## Exercise instructions
Write out again, exactly, the lines below starting at the one with "Where should I click to: Toggle" and ending at the one with "Given: Select Blog Posts in the sidebar".

[Opening Data for this exercise section]

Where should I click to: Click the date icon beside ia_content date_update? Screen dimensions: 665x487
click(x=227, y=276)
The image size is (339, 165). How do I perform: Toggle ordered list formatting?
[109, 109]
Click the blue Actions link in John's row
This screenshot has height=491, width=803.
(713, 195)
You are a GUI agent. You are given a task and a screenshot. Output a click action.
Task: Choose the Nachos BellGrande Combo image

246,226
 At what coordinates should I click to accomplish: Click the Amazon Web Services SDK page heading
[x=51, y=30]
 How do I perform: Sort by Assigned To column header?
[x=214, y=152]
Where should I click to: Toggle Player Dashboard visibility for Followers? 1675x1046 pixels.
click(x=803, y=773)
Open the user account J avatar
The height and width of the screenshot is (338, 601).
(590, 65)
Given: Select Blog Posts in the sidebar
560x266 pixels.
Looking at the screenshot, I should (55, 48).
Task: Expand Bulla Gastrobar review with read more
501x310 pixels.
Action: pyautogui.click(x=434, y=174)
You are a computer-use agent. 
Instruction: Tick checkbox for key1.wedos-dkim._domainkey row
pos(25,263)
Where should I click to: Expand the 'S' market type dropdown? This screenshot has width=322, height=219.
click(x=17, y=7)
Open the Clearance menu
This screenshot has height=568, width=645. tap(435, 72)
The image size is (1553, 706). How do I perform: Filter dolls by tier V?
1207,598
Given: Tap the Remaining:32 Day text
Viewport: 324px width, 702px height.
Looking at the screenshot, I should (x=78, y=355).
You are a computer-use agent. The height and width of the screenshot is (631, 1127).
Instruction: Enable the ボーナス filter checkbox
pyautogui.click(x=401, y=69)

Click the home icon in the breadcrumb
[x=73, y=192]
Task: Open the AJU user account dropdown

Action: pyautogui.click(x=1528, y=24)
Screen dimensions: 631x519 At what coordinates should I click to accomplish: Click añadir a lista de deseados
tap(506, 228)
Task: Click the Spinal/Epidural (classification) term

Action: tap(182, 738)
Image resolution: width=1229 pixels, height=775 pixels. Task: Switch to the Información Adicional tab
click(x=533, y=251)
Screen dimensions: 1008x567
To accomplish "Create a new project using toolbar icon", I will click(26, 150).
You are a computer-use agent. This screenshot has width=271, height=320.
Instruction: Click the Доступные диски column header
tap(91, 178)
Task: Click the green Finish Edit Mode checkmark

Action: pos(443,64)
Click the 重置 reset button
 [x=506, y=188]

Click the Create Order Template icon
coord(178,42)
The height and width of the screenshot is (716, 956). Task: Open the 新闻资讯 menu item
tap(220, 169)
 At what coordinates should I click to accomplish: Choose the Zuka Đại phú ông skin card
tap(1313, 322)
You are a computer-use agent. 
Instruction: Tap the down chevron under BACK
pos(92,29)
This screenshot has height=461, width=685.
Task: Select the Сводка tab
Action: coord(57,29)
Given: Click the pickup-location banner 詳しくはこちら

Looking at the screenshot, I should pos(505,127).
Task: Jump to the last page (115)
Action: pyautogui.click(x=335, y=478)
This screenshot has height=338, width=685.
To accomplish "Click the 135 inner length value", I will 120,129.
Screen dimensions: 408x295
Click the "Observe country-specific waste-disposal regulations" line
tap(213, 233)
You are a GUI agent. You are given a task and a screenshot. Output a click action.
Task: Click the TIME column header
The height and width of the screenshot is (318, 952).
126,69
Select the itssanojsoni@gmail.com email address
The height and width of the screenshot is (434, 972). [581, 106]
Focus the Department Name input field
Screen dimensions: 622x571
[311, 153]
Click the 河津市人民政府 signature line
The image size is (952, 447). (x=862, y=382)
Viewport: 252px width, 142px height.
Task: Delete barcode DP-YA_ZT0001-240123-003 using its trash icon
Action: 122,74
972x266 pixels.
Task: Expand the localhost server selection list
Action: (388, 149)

[Closing Data for this exercise section]

## Result
Where should I click to: Toggle Player Dashboard visibility for Followers? 1675x1046 pixels.
click(x=803, y=773)
Open the user account J avatar
The height and width of the screenshot is (338, 601).
(590, 65)
Given: Select Blog Posts in the sidebar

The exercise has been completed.